Studies on the structure and conformation of brush border myosin using monoclonal antibodies.

We have produced and characterised five monoclonal antibodies against myosin isolated from chicken intestinal epithelial brush border cells. The binding sites of the antibodies on the rod portion of brush border myosin were localised using rotary shadowing/electron microscopy of myosin-antibody complexes. Two antibodies were shown to bind to the tip of the myosin tail, two antibodies to sites about two thirds down the length of the rod, and one antibody about one third down the length of the rod. Brush border myosin was digested with papain, trypsin and alpha-chymotrypsin, and they myosin fragments obtained were analysed by western blots with the monoclonal antibodies and polyclonal antiserum, and by gel overlay with 125I-labelled light chains.
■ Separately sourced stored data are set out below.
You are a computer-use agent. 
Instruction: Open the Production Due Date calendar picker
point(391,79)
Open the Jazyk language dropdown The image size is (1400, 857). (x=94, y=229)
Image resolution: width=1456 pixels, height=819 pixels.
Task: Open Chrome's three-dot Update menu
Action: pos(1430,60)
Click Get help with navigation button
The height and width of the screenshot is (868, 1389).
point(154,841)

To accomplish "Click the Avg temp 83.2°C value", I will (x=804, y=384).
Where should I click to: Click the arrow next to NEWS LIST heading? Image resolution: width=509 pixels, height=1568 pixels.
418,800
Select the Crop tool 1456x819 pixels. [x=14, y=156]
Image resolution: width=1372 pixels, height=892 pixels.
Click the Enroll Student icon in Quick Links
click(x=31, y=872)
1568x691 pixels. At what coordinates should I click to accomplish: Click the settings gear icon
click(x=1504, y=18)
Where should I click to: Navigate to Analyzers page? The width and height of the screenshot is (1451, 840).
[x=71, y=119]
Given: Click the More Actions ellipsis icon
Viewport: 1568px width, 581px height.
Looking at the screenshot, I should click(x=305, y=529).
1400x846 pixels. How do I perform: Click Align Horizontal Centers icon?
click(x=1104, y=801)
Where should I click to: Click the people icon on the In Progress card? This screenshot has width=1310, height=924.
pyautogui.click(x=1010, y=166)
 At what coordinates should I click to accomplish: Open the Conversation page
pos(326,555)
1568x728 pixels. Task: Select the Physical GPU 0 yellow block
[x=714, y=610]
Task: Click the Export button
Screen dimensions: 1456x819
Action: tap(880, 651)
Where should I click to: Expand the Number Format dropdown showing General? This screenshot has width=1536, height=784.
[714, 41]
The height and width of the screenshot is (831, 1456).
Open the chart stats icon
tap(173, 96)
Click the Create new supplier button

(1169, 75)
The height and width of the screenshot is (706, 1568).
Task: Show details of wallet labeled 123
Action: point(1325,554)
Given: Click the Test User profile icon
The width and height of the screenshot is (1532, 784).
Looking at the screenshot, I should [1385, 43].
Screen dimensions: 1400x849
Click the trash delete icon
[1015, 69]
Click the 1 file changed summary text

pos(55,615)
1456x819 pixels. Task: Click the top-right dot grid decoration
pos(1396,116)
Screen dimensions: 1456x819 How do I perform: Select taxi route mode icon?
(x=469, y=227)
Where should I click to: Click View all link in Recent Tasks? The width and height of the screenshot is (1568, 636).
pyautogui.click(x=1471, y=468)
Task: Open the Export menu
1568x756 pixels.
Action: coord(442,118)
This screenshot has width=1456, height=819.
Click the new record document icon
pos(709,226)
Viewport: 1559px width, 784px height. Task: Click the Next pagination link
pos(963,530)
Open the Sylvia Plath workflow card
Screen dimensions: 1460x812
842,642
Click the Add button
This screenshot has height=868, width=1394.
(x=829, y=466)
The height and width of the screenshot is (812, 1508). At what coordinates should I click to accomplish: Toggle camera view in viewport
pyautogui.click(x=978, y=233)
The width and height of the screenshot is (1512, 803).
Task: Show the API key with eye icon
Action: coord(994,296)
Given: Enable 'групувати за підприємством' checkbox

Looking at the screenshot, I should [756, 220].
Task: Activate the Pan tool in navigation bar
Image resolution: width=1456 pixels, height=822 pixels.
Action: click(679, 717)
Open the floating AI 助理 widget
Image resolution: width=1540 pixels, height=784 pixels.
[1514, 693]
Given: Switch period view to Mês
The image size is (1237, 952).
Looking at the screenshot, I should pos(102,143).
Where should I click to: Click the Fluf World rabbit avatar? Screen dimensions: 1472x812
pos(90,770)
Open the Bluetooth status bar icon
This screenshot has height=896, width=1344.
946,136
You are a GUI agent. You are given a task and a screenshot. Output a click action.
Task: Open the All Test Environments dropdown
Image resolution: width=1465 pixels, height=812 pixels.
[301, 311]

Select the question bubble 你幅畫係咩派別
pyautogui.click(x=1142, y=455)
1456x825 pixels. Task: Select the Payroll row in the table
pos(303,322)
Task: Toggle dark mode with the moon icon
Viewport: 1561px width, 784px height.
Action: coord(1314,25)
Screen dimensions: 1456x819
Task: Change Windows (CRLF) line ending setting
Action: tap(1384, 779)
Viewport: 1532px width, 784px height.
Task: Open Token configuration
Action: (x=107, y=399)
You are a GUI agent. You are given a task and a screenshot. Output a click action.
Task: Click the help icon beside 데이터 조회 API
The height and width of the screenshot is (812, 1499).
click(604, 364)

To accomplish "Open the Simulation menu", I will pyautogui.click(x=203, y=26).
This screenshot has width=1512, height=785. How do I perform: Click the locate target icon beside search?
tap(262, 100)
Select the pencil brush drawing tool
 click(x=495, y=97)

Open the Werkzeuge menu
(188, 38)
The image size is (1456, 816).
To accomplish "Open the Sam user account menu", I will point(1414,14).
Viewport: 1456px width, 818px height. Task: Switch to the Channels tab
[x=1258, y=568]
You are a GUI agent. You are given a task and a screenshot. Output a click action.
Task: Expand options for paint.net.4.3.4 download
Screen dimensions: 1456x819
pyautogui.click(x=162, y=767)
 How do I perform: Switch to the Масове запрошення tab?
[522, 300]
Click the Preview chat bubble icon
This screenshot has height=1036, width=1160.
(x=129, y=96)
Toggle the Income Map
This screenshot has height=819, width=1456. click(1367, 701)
Using this approach we were able to identify and map the protease cleavage sites and thus characterise the proteolytic substructure of brush border myosin. Solid-phase assays, western blots and immunofluorescence were used to study the cross-reactivity of these monoclonal antibodies against a variety of myosins from different species and cell types, to assess the immunological relatedness between brush border myosin and homologous molecules present in different tissues and species. Finally, we used a competitive solid-phase assay to measure the 'relative affinities' of the antibodies towards the three possible conformational states of brush border myosin, i.e. filament, extended monomer and folded monomer.